Task statement: Continue the guide below on testing a TouchPad kernel and cross-compiling libraries, starting after the libxcb Makefile excerpt at its end.

Text excerpt:
%%
Testing your kernel you will find your kernel in

build/src-3.0.2-22/linux-2.6.35/arch/arm/boot

you can boot it using memboot. to do this do the following
1) turn off the touchpad
2) connect it to your machine
3) press the Volume Up key and power on the device, you should see a giant USB logo on the device
4) novacom boot mem:// < uImage

Libraries

Once you have your toolchain configured and you have had a chance to get your SB2 cross compiler working with one of the applications above, you might be looking to add libraries or compile libraries and "stage" them into your cross compiler /usr directory. The /usr directory in your toolchain is the directory that contains the lib files and include files necessary to compile libraries or applications against the toolchain. Since the TouchPad is targeting armv7, we have to compile libraries to target the armv7 architecture and stage them into the architecture's root /usr/lib and include directories.

Don't worry, once you get the hang of it, it's pretty straight forward. You just have to trust that this is the fastest and easiest way to pull down code, compile dependencies, and get the ball rolling on your own library or application.

You might also be interested in using additional libraries in your projects. Your best bet for getting the latest source is to look in the locations of the existing libraries used in other packages.

It's a good idea to first take a look at the directories for all of the common libraries that were downloaded when you setup your toolchain:

cd /srv/preware/cross-compile/packages/common/x
ls

Each directory here is a separate library. The library folder contains a Makefile, which links to other Makefiles. The Makefiles download source for the library and compile the various dependencies of the library that kicked off the make command.

Let's start by simply compiling libxcb and take a look at the different pieces involved in getting the library to compile properly. If you crack open the Makefile for libxcb:

nano /srv/preware/cross-compile/packages/common/x/libxcb/Makefile

You should see the name of the project, the version number for libxcb (this is used to download the package from the tar) and the SRC_BZ2 url. The SRC_BZ2 url can be changed to point to the package that you're looking to compile.

NAME = libxcb
VERSION = 1.7

DEPENDS = x/xcbproto         \
                  x/libpthread-stubs \
                  x/xau

SRC_BZ2 = http://xcb.freedesktop.org/dist/${NAME}-${VERSION}.tar.bz2
...
%%
Dataset extract:
%%
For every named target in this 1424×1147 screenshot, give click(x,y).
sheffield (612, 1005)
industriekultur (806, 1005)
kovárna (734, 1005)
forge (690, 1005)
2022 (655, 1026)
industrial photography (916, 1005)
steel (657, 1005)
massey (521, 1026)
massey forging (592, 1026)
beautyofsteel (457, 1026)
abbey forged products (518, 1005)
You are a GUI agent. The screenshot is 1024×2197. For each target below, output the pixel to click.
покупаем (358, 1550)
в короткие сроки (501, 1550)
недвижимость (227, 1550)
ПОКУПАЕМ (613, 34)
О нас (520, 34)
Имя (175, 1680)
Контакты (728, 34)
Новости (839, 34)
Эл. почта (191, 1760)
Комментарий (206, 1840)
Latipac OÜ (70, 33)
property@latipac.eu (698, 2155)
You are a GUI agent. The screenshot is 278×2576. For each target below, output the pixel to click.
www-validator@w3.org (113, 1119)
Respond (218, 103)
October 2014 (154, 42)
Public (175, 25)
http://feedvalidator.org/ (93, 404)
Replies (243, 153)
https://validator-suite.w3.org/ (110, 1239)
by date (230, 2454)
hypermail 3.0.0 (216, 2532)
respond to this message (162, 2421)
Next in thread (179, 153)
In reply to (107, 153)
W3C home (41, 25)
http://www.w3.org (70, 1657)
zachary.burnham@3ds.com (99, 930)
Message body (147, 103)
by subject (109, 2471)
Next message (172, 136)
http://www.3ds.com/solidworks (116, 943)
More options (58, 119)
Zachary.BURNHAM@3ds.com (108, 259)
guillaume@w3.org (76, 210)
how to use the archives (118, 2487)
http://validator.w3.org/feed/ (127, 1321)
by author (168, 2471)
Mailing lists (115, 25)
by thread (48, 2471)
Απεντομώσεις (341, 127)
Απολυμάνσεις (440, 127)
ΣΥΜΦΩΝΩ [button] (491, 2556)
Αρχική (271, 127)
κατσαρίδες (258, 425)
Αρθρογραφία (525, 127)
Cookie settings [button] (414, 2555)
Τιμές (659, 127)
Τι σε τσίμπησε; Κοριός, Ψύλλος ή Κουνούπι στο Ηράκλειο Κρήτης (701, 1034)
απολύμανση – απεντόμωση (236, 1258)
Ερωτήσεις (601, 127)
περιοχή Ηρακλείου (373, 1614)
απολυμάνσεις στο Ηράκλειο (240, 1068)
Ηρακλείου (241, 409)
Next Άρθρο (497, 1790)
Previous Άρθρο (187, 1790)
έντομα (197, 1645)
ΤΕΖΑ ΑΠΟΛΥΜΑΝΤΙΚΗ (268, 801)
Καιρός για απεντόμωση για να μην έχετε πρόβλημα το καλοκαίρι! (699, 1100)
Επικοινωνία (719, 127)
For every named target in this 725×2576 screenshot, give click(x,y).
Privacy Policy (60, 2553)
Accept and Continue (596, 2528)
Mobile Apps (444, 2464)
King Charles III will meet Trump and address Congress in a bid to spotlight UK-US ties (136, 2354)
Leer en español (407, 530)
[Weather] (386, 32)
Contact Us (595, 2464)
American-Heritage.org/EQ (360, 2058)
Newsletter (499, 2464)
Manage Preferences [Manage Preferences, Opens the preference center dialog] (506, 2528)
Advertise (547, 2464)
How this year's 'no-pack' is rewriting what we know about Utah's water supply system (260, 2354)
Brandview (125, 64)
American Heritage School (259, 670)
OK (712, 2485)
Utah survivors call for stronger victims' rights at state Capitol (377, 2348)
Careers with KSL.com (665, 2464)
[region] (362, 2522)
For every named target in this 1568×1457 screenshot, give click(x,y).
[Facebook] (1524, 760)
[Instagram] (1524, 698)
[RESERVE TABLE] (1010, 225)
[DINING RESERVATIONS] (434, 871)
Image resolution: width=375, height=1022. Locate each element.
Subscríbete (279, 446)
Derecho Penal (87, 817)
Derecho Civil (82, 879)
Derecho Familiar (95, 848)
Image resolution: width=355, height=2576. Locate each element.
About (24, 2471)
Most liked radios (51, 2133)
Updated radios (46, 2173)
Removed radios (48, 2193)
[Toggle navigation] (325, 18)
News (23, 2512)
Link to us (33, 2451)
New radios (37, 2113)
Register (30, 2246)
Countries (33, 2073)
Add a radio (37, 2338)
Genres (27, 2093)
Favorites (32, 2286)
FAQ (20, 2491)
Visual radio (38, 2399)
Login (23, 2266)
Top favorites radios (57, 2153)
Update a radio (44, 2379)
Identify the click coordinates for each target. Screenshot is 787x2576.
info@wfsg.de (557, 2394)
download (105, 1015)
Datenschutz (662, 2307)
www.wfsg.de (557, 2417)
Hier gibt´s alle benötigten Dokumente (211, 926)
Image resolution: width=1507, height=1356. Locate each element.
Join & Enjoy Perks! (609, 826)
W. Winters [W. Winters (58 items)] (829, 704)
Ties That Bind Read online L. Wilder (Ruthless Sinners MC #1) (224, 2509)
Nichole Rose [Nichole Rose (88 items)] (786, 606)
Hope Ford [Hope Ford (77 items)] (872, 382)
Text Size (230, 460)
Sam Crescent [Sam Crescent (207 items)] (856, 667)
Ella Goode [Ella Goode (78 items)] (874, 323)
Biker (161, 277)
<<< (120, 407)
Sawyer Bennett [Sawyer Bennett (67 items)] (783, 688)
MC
%%
Answer below:
For most instances, the above text is the only text you will need to modify (for most cases where you need to compile your own library folder in the packages directory). The process is pretty straight forward from here. Keep in mind, any folder you list in the DEPENDS section will need to exist and have a Makefile containing similar logic as the makefile you created for the library that lists it in its Makefile depends section.

If you want to test out compiling and staging (installing the library into your target architecture /usr/lib and include folder like we mention above), just type:

make stage package

Note: some packages might need additional work to compile (e.g. compiling libxcb requires that you create the full path for the documentation before it will install properly /usr/local/share/doc/libxcb/tutorial).

Now when you want to configure your own application or library outside of the toolchain or preware directory (such as a library or application you downloaded or are using Eclipse to develop) simply cd into that source directory and enter the toolchain:

sb2 -M /srv/preware/cross-compile/staging/mapping-armv7
./configure
make all

or

cmake .
make

Making and packaging builds the goods, packages them for you in a neat little ipkg and places the code where it needs to go for other apps and libraries to link to. That's about all there is to it!

Notes

If you already have the correct version of the toolchain installed for the device you are targeting you can symlink it to the proper location (e.g. the touchpad needs the Sourcery G++ Lite 2009q1-203 toolchain).

If it is already installed you can symlink it into the build area:

cd toolchain/cs09q1armel
mkdir build
cd build
ln -s <location of toolchain> arm-2009q1

Samples

After you run through the WIDK and setup your toolchain, take a look at How_To_Build_Xecutah for details on building X Server and the process for building an application.